The Persistence of Damaging Ideas
Officially, what the LDS Church understands and teaches about homosexuality might have changed in 40 years, and hopefully will continue to change in a positive way for LGB (and transgender) members. Unfortunately, old, damaging, ideas still persist among church members and local leaders.
“As of February/March 2016, local leaders were still encouraging mixed-orientation marriages,” shared Sarah Broat. “That’s when the sealing cancellation with my ex-husband went through, and my bishop immediately encouraged me to start looking for a new one, knowing I am a lesbian. I was also told that I would be ‘physically and spiritually destroyed’ for not believing homosexuality was apostasy.”

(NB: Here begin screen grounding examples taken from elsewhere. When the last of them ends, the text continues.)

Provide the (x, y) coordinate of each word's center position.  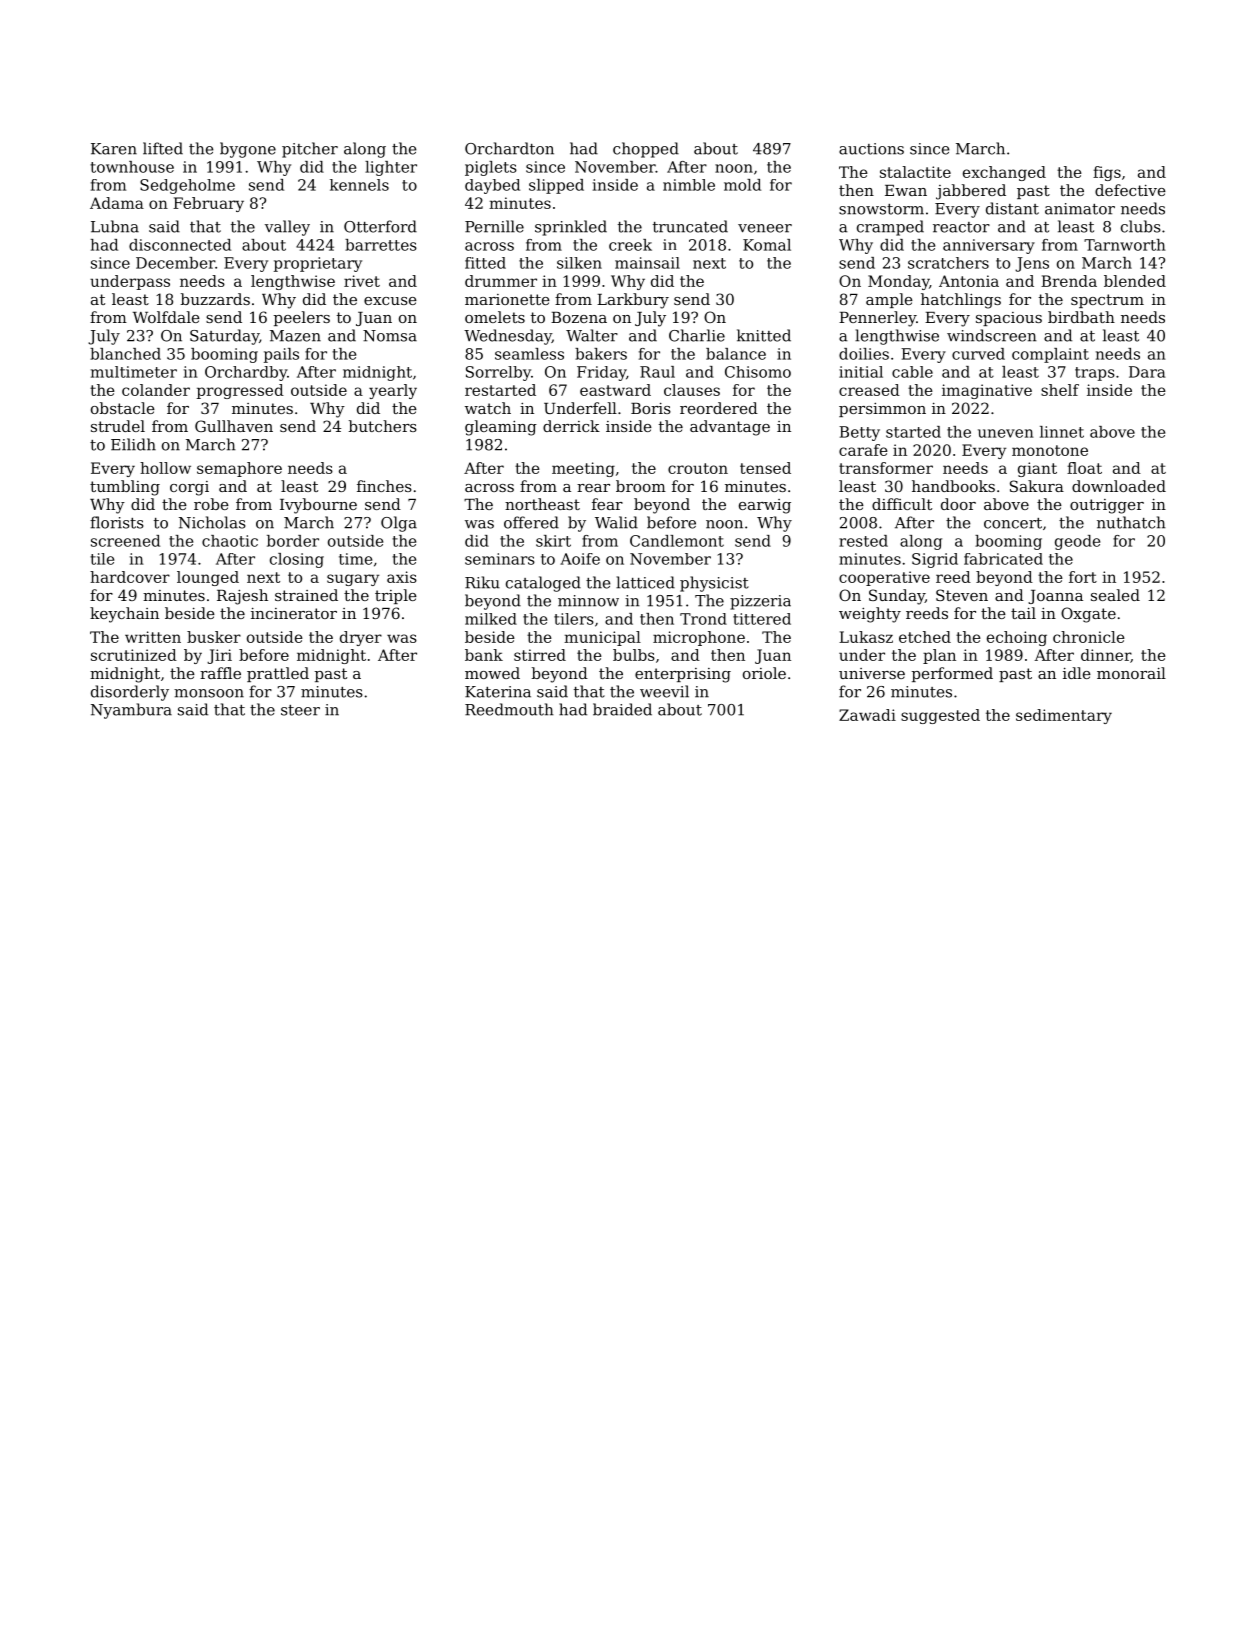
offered (531, 522)
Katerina (498, 692)
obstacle (123, 408)
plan (939, 656)
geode (1077, 542)
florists (117, 522)
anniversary (989, 246)
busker (214, 637)
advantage (730, 428)
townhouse (132, 167)
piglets (491, 168)
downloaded (1119, 486)
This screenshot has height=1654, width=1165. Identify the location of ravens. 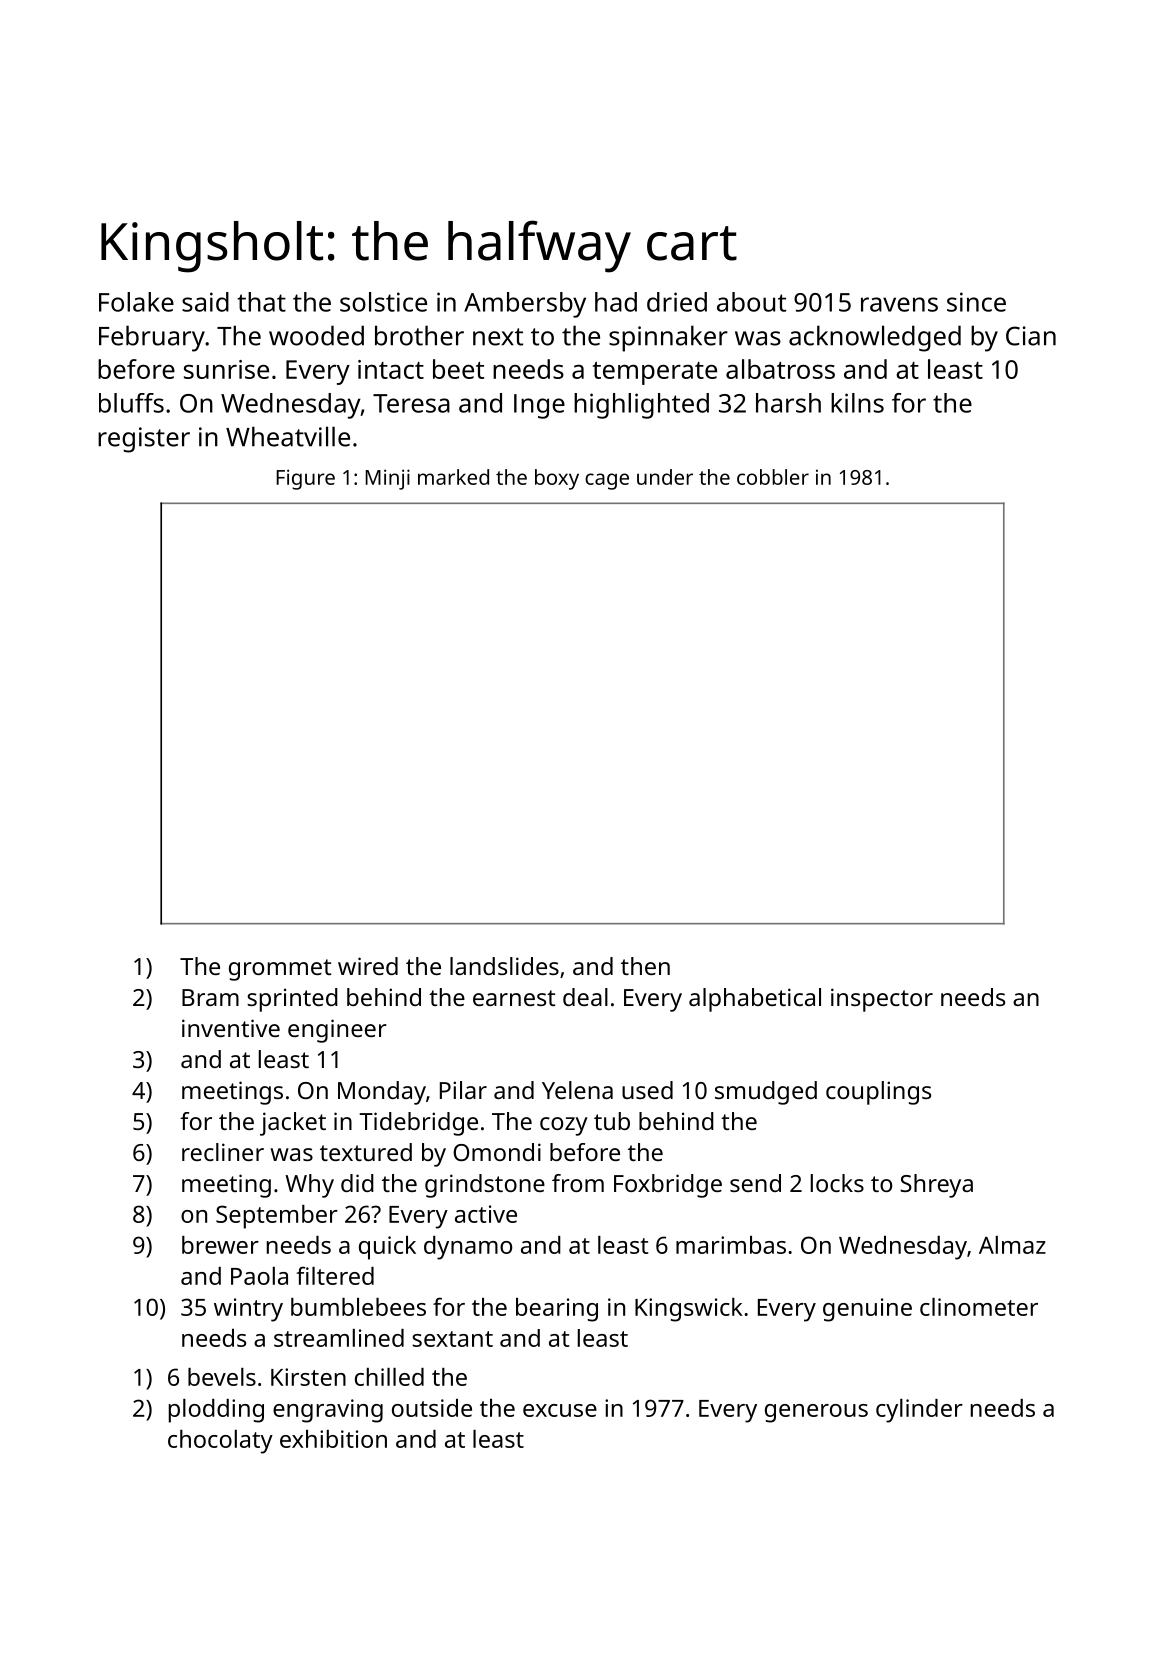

“This guide explains so much. These ideas persisted for at least the year 2001 when I was applying to BYU. When I came out to my bishop at the end of 2000, he followed many of the guidelines and brought up that he had been trained recently on how to deal with members struggling with homosexuality,” shared Alexander Shafer. “The bishop and therapist told me that family dynamics were responsible for my homosexual feelings and that I could be cured. I can see clearly now that these ideas influenced my decision to marry someone of the opposite sex and go back into the closet until recently.”
Affirmation is working to dispell these damaging ideas by providing resources and training for local LDS leaders who are seeking to care for LGBT members in their wards and branches. Since 2015, a track for leaders has been included in the Annual Affirmation Conference.
Progress Not Perfect
While looking at where the Church was in 1981 highlights significant progress, there is still much progress to be made. Missing completely in this discussion are the challenges transgender Mormons face in the church. And it is impossible not to reference the pain and trauma that have followed the policy changes of November 2015. Still, the guide is a testament to the positive change that has occurred from when it was published in 1981 and a reminder that future change is possible.